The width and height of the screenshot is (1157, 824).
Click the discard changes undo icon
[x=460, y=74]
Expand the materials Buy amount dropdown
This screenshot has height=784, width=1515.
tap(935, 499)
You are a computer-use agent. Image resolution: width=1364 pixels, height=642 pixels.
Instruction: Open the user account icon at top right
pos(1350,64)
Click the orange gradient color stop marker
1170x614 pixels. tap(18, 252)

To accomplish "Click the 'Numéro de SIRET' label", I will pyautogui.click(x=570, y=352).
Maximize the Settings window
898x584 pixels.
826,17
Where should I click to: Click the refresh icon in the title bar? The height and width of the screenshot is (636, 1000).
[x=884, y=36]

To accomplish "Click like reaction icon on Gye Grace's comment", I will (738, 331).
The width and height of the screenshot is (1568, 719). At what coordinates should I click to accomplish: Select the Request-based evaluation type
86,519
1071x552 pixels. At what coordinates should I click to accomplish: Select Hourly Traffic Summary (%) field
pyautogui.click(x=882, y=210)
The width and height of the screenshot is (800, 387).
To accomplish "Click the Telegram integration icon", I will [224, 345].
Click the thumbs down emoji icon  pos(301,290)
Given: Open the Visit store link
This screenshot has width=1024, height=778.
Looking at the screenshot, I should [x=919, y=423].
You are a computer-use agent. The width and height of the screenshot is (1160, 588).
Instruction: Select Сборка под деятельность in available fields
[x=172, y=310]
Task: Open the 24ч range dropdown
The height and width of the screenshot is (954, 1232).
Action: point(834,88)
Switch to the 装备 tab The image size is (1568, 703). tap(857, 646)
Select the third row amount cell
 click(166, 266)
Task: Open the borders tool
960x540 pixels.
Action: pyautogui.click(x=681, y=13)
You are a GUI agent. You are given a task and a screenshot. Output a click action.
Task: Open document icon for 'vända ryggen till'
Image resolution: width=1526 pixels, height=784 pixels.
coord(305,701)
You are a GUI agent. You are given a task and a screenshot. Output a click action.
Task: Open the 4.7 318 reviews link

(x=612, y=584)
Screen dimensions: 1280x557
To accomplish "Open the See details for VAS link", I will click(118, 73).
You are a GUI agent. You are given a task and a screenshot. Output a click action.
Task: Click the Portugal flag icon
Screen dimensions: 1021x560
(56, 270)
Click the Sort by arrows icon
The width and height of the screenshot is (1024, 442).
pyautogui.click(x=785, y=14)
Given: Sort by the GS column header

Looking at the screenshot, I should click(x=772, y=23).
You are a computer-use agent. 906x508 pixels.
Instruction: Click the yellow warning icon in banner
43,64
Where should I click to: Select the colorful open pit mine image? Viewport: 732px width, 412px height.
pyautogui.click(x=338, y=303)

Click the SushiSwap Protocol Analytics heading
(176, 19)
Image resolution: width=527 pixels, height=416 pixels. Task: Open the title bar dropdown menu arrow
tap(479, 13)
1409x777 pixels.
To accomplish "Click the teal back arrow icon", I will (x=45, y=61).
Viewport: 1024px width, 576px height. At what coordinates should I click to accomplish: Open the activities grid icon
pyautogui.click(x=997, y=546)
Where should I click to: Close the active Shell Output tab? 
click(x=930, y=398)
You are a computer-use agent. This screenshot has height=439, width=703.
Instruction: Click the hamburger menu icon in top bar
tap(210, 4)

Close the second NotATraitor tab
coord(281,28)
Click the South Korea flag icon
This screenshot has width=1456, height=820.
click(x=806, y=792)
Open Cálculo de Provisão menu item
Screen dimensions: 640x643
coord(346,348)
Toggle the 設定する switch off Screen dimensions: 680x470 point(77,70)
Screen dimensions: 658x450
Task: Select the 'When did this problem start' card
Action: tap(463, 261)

*-*-*

- _Work item_: Word for word, transcribe each record.

- _Exercise result_:
The width and height of the screenshot is (1157, 824).
Click the discard changes undo icon
[x=460, y=74]
Expand the materials Buy amount dropdown
This screenshot has height=784, width=1515.
tap(935, 499)
You are a computer-use agent. Image resolution: width=1364 pixels, height=642 pixels.
Instruction: Open the user account icon at top right
pos(1350,64)
Click the orange gradient color stop marker
1170x614 pixels. tap(18, 252)

To accomplish "Click the 'Numéro de SIRET' label", I will pyautogui.click(x=570, y=352).
Maximize the Settings window
898x584 pixels.
826,17
Where should I click to: Click the refresh icon in the title bar? The height and width of the screenshot is (636, 1000).
[x=884, y=36]

To accomplish "Click like reaction icon on Gye Grace's comment", I will (738, 331).
The width and height of the screenshot is (1568, 719). At what coordinates should I click to accomplish: Select the Request-based evaluation type
86,519
1071x552 pixels. At what coordinates should I click to accomplish: Select Hourly Traffic Summary (%) field
pyautogui.click(x=882, y=210)
The width and height of the screenshot is (800, 387).
To accomplish "Click the Telegram integration icon", I will [224, 345].
Click the thumbs down emoji icon  pos(301,290)
Given: Open the Visit store link
This screenshot has width=1024, height=778.
Looking at the screenshot, I should [x=919, y=423].
You are a computer-use agent. The width and height of the screenshot is (1160, 588).
Instruction: Select Сборка под деятельность in available fields
[x=172, y=310]
Task: Open the 24ч range dropdown
The height and width of the screenshot is (954, 1232).
Action: point(834,88)
Switch to the 装备 tab The image size is (1568, 703). tap(857, 646)
Select the third row amount cell
 click(166, 266)
Task: Open the borders tool
960x540 pixels.
Action: pyautogui.click(x=681, y=13)
You are a GUI agent. You are given a task and a screenshot. Output a click action.
Task: Open document icon for 'vända ryggen till'
Image resolution: width=1526 pixels, height=784 pixels.
coord(305,701)
You are a GUI agent. You are given a task and a screenshot. Output a click action.
Task: Open the 4.7 318 reviews link

(x=612, y=584)
Screen dimensions: 1280x557
To accomplish "Open the See details for VAS link", I will click(118, 73).
You are a GUI agent. You are given a task and a screenshot. Output a click action.
Task: Click the Portugal flag icon
Screen dimensions: 1021x560
(56, 270)
Click the Sort by arrows icon
The width and height of the screenshot is (1024, 442).
pyautogui.click(x=785, y=14)
Given: Sort by the GS column header

Looking at the screenshot, I should click(x=772, y=23).
You are a computer-use agent. 906x508 pixels.
Instruction: Click the yellow warning icon in banner
43,64
Where should I click to: Select the colorful open pit mine image? Viewport: 732px width, 412px height.
pyautogui.click(x=338, y=303)

Click the SushiSwap Protocol Analytics heading
(176, 19)
Image resolution: width=527 pixels, height=416 pixels. Task: Open the title bar dropdown menu arrow
tap(479, 13)
1409x777 pixels.
To accomplish "Click the teal back arrow icon", I will (x=45, y=61).
Viewport: 1024px width, 576px height. At what coordinates should I click to accomplish: Open the activities grid icon
pyautogui.click(x=997, y=546)
Where should I click to: Close the active Shell Output tab? 
click(x=930, y=398)
You are a computer-use agent. This screenshot has height=439, width=703.
Instruction: Click the hamburger menu icon in top bar
tap(210, 4)

Close the second NotATraitor tab
coord(281,28)
Click the South Korea flag icon
This screenshot has width=1456, height=820.
click(x=806, y=792)
Open Cálculo de Provisão menu item
Screen dimensions: 640x643
coord(346,348)
Toggle the 設定する switch off Screen dimensions: 680x470 point(77,70)
Screen dimensions: 658x450
Task: Select the 'When did this problem start' card
Action: tap(463, 261)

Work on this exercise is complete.